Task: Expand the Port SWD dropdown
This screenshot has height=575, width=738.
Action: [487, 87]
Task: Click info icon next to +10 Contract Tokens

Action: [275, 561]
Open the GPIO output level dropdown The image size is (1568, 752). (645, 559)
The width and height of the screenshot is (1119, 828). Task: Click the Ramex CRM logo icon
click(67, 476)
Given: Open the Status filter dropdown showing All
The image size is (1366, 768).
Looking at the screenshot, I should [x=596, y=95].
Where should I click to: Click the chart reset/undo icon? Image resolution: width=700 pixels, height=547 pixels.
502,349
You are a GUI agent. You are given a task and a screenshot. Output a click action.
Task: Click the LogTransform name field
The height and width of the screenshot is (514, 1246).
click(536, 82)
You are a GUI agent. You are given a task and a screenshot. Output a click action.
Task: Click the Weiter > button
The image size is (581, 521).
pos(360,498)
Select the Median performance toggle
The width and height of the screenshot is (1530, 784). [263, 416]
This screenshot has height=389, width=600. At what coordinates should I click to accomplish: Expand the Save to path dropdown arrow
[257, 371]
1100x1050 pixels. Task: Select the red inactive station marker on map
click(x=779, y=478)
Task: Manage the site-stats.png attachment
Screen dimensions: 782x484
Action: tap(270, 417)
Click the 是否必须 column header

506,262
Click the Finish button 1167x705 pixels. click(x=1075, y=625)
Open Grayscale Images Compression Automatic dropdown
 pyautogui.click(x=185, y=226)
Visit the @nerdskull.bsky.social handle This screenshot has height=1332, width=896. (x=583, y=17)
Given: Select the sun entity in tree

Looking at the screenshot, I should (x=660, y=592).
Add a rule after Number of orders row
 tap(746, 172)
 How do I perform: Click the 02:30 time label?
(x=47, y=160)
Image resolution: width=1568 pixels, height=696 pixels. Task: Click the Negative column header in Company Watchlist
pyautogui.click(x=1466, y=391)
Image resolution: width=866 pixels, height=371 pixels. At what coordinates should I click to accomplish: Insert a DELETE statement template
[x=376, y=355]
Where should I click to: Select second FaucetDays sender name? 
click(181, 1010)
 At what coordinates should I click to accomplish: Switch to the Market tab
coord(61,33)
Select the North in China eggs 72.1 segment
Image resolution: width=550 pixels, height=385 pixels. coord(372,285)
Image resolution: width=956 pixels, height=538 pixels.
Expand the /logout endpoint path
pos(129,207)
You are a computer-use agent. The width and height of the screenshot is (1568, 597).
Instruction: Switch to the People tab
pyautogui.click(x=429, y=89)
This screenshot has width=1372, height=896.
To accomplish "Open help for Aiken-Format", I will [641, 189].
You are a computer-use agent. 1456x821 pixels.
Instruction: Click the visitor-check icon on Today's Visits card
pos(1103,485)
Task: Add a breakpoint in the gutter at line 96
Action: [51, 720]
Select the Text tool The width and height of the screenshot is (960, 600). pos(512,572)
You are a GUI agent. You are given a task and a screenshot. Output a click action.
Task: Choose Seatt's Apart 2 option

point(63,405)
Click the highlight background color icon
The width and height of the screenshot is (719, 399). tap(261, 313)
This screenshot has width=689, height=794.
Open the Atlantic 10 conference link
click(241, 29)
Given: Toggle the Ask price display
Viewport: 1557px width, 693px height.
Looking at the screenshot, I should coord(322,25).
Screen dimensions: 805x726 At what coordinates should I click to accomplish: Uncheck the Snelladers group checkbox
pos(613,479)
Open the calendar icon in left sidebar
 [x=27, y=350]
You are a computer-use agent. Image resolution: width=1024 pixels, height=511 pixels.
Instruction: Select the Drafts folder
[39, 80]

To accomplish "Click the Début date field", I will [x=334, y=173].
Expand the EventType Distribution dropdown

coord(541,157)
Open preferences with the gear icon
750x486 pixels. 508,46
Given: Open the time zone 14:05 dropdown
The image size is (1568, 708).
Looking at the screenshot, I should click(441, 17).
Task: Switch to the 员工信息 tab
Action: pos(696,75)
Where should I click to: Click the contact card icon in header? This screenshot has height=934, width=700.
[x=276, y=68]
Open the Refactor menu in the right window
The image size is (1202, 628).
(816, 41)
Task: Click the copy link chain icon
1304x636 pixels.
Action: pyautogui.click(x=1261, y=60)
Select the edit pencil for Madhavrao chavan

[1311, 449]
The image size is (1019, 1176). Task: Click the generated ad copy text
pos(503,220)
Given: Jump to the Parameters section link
-------------------------
- Work request:
Each line above needs to be output again, exactly as shown.

- Solution for this task:
Task: Expand the Port SWD dropdown
This screenshot has height=575, width=738.
Action: [487, 87]
Task: Click info icon next to +10 Contract Tokens

Action: [275, 561]
Open the GPIO output level dropdown The image size is (1568, 752). (645, 559)
The width and height of the screenshot is (1119, 828). Task: Click the Ramex CRM logo icon
click(67, 476)
Given: Open the Status filter dropdown showing All
The image size is (1366, 768).
Looking at the screenshot, I should [x=596, y=95].
Where should I click to: Click the chart reset/undo icon? Image resolution: width=700 pixels, height=547 pixels.
502,349
You are a GUI agent. You are given a task and a screenshot. Output a click action.
Task: Click the LogTransform name field
The height and width of the screenshot is (514, 1246).
click(536, 82)
You are a GUI agent. You are given a task and a screenshot. Output a click action.
Task: Click the Weiter > button
The image size is (581, 521).
pos(360,498)
Select the Median performance toggle
The width and height of the screenshot is (1530, 784). [263, 416]
This screenshot has height=389, width=600. At what coordinates should I click to accomplish: Expand the Save to path dropdown arrow
[257, 371]
1100x1050 pixels. Task: Select the red inactive station marker on map
click(x=779, y=478)
Task: Manage the site-stats.png attachment
Screen dimensions: 782x484
Action: tap(270, 417)
Click the 是否必须 column header

506,262
Click the Finish button 1167x705 pixels. click(x=1075, y=625)
Open Grayscale Images Compression Automatic dropdown
 pyautogui.click(x=185, y=226)
Visit the @nerdskull.bsky.social handle This screenshot has height=1332, width=896. (x=583, y=17)
Given: Select the sun entity in tree

Looking at the screenshot, I should (x=660, y=592).
Add a rule after Number of orders row
 tap(746, 172)
 How do I perform: Click the 02:30 time label?
(x=47, y=160)
Image resolution: width=1568 pixels, height=696 pixels. Task: Click the Negative column header in Company Watchlist
pyautogui.click(x=1466, y=391)
Image resolution: width=866 pixels, height=371 pixels. At what coordinates should I click to accomplish: Insert a DELETE statement template
[x=376, y=355]
Where should I click to: Select second FaucetDays sender name? 
click(181, 1010)
 At what coordinates should I click to accomplish: Switch to the Market tab
coord(61,33)
Select the North in China eggs 72.1 segment
Image resolution: width=550 pixels, height=385 pixels. coord(372,285)
Image resolution: width=956 pixels, height=538 pixels.
Expand the /logout endpoint path
pos(129,207)
You are a computer-use agent. The width and height of the screenshot is (1568, 597).
Instruction: Switch to the People tab
pyautogui.click(x=429, y=89)
This screenshot has width=1372, height=896.
To accomplish "Open help for Aiken-Format", I will [641, 189].
You are a computer-use agent. 1456x821 pixels.
Instruction: Click the visitor-check icon on Today's Visits card
pos(1103,485)
Task: Add a breakpoint in the gutter at line 96
Action: [51, 720]
Select the Text tool The width and height of the screenshot is (960, 600). pos(512,572)
You are a GUI agent. You are given a task and a screenshot. Output a click action.
Task: Choose Seatt's Apart 2 option

point(63,405)
Click the highlight background color icon
The width and height of the screenshot is (719, 399). tap(261, 313)
This screenshot has width=689, height=794.
Open the Atlantic 10 conference link
click(241, 29)
Given: Toggle the Ask price display
Viewport: 1557px width, 693px height.
Looking at the screenshot, I should coord(322,25).
Screen dimensions: 805x726 At what coordinates should I click to accomplish: Uncheck the Snelladers group checkbox
pos(613,479)
Open the calendar icon in left sidebar
 [x=27, y=350]
You are a computer-use agent. Image resolution: width=1024 pixels, height=511 pixels.
Instruction: Select the Drafts folder
[39, 80]

To accomplish "Click the Début date field", I will [x=334, y=173].
Expand the EventType Distribution dropdown

coord(541,157)
Open preferences with the gear icon
750x486 pixels. 508,46
Given: Open the time zone 14:05 dropdown
The image size is (1568, 708).
Looking at the screenshot, I should click(441, 17).
Task: Switch to the 员工信息 tab
Action: pos(696,75)
Where should I click to: Click the contact card icon in header? This screenshot has height=934, width=700.
[x=276, y=68]
Open the Refactor menu in the right window
The image size is (1202, 628).
(816, 41)
Task: Click the copy link chain icon
1304x636 pixels.
Action: pyautogui.click(x=1261, y=60)
Select the edit pencil for Madhavrao chavan

[1311, 449]
The image size is (1019, 1176). Task: Click the generated ad copy text
pos(503,220)
Given: Jump to the Parameters section link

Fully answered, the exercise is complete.